Diğer yandan, İzmir Amerikan Koleji’ndeki eğitiminden söz eden Baymur, büyük yokuşları zorlukla çıkarak okula geldiklerinden ve “ahırdan bir dershane” yapılmış olduğundan bahsediyor. Bu çerçevede, savaş döneminin okullar üzerinde yarattığı mahrumiyet durumunu gözlemleyebiliyoruz. Çeşitli fedakarlıklar ve zorluklarla devam edebildiği, Amerikalı hocaların yoğun olduğu bu eğitim kurumunda Feriha, bir keresinde tokat atılarak cezalandırıldığını anlatıyor.[20] Sultan Abdülhamid döneminde çıkarılan eğitim düzenlemesini inceleyen Akşin Somel, öğrencilere hocaları tarafından fiziksel şiddet uygulanmasının kesinlikle yasaklandığının altını çizmektedir.[21]Bu örnek düşünüldüğünde, çocuk eğitimi konusunda şiddet dışı uygulamaların ve ceza tekniklerinin 19. yüzyıldan da geri gittiği söylenebilir. Ayrıca, Erasmus da çocuklara öğrenim esnasında şiddet uygulanmasına karşıdır ve öğretmenliğin bu noktada şiddet dışı yollar edinerek uzmanlaşmasını savunur.[22]
Ne var ki Feriha, yaşadığı bu şiddet olayını adeta bir “istisna” halinde dile getirmektedir ve genel olarak Amerikan Koleji’ndeki öğretmenlerinden övgü dolu sözlerle bahseder: “Daha hümanist bir tutum vardı hocalarla öğretmenler arasında… Amerikalı hocalar, mesela şey birtakım elbiseler, birtakım eski elbiselerimizi getirir köylere gider dağıtırdık… Sosyal yardıma önem verilirdi.”[23]“Bunlar misyoner mektepleri aslında hala devam ediyor, ama daha çok insanlığı telkin ediyorlar yani insanlığı, kardeşleri, insanların birbirlerini vurmamasını telkin eden insanlardı onlar….”[24]
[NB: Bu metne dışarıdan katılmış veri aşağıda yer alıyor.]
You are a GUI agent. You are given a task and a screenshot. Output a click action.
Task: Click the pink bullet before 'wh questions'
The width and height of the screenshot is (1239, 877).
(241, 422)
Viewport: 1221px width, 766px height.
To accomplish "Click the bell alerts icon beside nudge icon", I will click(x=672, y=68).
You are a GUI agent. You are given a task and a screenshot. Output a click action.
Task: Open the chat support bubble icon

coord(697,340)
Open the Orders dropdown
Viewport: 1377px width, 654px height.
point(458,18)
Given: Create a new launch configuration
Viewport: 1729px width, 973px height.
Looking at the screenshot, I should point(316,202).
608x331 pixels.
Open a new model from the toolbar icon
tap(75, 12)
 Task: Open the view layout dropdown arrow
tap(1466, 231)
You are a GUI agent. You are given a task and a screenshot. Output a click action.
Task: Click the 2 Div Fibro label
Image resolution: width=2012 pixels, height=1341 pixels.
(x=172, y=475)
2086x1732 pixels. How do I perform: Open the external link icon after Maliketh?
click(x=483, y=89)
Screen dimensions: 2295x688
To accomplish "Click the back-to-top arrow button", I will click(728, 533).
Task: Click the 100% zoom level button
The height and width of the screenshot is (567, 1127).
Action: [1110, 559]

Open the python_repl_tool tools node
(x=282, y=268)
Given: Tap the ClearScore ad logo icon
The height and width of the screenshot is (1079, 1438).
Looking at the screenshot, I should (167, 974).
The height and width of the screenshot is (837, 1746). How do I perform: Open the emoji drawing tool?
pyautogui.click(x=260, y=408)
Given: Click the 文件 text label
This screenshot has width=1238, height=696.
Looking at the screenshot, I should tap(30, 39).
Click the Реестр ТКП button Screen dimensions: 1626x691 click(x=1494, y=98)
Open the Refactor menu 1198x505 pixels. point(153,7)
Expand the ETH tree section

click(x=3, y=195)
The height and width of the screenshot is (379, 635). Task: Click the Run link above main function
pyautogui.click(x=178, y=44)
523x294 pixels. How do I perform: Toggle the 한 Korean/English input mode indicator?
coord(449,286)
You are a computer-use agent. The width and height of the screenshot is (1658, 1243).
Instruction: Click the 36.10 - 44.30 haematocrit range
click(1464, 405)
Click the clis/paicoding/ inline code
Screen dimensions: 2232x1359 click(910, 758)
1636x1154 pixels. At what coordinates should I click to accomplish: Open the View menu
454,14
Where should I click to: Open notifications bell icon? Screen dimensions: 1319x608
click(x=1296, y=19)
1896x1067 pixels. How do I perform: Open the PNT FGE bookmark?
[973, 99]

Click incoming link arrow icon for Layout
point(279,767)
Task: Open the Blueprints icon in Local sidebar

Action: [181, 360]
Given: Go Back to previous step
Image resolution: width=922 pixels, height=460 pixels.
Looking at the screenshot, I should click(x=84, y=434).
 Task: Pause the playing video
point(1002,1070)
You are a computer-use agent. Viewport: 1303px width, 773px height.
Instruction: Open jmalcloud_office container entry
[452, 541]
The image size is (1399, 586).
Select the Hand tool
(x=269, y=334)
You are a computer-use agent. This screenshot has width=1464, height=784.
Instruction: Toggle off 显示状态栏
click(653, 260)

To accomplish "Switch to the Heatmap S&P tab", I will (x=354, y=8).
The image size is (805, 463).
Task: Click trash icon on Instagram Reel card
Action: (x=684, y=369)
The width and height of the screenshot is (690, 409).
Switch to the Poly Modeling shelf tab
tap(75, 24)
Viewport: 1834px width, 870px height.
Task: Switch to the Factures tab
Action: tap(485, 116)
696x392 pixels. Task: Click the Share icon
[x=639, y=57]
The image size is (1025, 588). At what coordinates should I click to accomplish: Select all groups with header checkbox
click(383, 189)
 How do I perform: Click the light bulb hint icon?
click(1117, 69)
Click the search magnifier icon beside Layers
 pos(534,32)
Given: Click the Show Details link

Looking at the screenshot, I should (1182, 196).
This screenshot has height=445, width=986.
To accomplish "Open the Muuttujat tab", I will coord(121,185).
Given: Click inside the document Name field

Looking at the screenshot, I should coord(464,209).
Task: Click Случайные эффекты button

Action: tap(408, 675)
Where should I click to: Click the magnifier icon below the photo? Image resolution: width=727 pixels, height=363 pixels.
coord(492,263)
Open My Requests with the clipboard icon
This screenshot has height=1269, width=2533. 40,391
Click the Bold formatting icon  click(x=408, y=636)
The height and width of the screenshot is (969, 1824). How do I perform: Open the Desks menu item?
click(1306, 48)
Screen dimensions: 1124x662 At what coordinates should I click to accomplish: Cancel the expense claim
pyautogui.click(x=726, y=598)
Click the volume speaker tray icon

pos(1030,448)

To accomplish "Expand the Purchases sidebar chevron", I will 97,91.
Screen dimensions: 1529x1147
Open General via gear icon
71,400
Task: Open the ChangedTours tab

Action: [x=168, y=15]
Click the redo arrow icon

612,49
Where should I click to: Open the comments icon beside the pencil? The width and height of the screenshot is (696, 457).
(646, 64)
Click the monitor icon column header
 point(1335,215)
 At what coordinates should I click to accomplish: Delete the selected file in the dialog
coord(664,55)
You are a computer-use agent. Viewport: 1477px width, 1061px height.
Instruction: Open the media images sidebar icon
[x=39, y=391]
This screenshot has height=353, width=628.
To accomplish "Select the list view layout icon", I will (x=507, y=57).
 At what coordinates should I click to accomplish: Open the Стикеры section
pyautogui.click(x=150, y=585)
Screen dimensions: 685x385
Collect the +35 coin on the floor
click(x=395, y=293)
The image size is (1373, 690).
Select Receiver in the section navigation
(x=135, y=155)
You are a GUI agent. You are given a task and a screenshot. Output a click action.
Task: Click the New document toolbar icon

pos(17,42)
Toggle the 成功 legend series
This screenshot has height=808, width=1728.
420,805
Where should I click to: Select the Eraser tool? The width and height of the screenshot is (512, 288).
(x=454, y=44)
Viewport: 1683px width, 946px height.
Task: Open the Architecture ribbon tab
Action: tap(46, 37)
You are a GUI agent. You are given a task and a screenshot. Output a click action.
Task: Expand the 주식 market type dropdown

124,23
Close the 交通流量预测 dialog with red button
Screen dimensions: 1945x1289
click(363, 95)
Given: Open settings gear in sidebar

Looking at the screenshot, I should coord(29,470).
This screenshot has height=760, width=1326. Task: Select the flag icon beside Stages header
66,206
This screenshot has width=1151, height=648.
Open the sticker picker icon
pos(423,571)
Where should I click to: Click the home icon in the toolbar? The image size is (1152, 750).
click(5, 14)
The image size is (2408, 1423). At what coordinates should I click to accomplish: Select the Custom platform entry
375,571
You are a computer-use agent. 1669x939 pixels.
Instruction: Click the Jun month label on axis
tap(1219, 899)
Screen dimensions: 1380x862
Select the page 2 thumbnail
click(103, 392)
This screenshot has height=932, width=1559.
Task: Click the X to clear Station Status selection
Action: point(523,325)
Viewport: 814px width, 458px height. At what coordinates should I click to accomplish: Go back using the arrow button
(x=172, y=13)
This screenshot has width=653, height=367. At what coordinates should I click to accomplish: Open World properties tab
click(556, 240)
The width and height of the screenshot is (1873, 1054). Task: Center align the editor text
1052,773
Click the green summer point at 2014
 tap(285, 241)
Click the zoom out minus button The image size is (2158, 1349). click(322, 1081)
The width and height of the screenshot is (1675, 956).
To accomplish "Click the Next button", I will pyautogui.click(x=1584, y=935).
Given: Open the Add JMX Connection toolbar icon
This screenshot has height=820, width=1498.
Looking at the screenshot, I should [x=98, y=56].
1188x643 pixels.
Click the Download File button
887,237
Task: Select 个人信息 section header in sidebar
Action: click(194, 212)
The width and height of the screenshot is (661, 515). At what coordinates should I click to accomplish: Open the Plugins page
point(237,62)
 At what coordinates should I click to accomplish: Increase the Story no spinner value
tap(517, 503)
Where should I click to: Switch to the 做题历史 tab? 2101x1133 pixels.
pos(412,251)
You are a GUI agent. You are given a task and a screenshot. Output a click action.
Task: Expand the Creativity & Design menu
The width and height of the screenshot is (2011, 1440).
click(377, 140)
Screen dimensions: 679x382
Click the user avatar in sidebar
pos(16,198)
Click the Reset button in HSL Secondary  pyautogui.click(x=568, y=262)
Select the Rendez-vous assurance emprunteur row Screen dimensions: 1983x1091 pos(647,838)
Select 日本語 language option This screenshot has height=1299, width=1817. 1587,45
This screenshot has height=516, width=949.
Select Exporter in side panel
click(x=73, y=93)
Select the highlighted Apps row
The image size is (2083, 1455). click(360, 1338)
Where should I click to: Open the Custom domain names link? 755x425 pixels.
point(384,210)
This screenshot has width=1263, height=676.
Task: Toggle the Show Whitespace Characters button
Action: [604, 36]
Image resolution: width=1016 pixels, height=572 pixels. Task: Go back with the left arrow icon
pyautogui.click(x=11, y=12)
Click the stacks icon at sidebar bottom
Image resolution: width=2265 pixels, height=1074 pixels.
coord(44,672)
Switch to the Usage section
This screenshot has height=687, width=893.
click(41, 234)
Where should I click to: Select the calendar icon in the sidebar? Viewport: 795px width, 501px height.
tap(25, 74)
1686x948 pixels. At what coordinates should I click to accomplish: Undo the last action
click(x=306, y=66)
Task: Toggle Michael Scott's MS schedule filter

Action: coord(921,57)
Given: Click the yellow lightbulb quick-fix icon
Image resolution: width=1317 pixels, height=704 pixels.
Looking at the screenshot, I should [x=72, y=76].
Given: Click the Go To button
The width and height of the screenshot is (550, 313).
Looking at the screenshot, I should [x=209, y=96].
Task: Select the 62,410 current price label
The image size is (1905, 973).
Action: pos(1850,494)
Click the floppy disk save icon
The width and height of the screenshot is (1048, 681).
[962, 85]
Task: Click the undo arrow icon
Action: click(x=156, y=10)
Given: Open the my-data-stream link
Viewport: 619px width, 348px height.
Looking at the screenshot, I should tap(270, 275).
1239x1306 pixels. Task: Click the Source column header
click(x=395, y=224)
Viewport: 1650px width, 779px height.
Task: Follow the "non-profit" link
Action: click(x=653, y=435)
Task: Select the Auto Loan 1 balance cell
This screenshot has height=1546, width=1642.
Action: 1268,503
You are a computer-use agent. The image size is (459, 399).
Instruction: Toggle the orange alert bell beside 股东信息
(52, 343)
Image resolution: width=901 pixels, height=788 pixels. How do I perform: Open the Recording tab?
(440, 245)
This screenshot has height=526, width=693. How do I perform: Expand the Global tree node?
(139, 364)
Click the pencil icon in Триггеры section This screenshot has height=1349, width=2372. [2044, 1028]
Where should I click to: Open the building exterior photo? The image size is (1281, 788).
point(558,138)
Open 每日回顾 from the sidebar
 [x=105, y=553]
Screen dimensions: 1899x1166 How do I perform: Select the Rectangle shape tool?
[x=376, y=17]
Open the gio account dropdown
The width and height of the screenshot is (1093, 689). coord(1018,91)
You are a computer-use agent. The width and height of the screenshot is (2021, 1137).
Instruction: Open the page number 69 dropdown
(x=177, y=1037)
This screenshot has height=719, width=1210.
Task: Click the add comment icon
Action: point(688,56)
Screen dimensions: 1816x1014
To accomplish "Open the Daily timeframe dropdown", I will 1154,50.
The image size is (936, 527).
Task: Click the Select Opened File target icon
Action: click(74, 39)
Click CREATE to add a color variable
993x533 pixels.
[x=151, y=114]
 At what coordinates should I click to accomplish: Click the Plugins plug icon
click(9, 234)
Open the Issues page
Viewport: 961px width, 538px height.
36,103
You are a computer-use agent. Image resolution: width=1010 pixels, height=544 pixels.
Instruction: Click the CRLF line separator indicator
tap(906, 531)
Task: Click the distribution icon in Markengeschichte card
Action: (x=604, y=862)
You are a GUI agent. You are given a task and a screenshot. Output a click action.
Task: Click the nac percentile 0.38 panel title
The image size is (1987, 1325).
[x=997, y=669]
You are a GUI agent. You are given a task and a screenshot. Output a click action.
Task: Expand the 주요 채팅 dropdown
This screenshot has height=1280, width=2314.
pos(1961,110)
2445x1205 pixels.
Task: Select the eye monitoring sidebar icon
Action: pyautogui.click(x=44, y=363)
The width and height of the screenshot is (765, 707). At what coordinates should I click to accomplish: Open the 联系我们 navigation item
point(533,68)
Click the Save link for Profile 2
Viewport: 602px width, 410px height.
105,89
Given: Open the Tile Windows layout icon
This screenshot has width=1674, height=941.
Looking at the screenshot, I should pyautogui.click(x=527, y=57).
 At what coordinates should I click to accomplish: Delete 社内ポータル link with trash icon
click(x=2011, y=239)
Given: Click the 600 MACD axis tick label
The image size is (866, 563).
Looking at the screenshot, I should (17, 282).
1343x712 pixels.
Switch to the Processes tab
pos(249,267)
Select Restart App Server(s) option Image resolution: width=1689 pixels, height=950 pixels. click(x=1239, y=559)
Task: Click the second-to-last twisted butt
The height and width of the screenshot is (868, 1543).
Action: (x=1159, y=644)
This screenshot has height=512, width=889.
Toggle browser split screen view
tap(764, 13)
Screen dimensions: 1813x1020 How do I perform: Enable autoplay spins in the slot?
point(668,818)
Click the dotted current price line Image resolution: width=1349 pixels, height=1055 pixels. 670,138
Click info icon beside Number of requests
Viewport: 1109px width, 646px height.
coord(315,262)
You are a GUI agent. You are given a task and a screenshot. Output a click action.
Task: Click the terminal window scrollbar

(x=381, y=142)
Baymur, Amerikalı öğretmenlerinin, dönemin popüler olgusu Türk milliyetçiliğinden ziyade, “hümanizm” eksenli vurgusuna dikkat çekiyor. Feriha’nın babasının kızının yabancı dil öğrenmesi isteğinden bahsetmiştik. Bu noktada Okay, 19. yüzyılda Osmanlı çocuklarının yabancı dil öğrenmeye teşvik edildiklerini vurgulamakta. Batılılaşma sürecinin bir parçası olan yabancı dil öğrenimi, modern nesiller yetiştirmek için çok önemlidir.[25]Amerikalı öğretmenlerin hümanist tutumunun yanında, milli tören ve bayram kutlamalarına da çok önem verildiğini öğreniyoruz. Özellikle okul müdürü İbrahim Bey’in oldukça vatansever biri olduğuna değinen Feriha, okulda kendilerine ülke sevgisinin aşılandığından bahsediyor.[26]Öte yandan Meşrutiyet döneminde İttihat ve Terakki’nin “kendine sadık, milliyetperver bir nesil yaratmak için eğitim alanında değişik düşünceler ve uygulamalarla” bu amaca ulaşmaya çalıştığını belirten Okay, milliyetçiliğin eğitime olan izdüşümünün Cumhuriyet öncesi dönemden temellendiğine işaret ediyor.[27]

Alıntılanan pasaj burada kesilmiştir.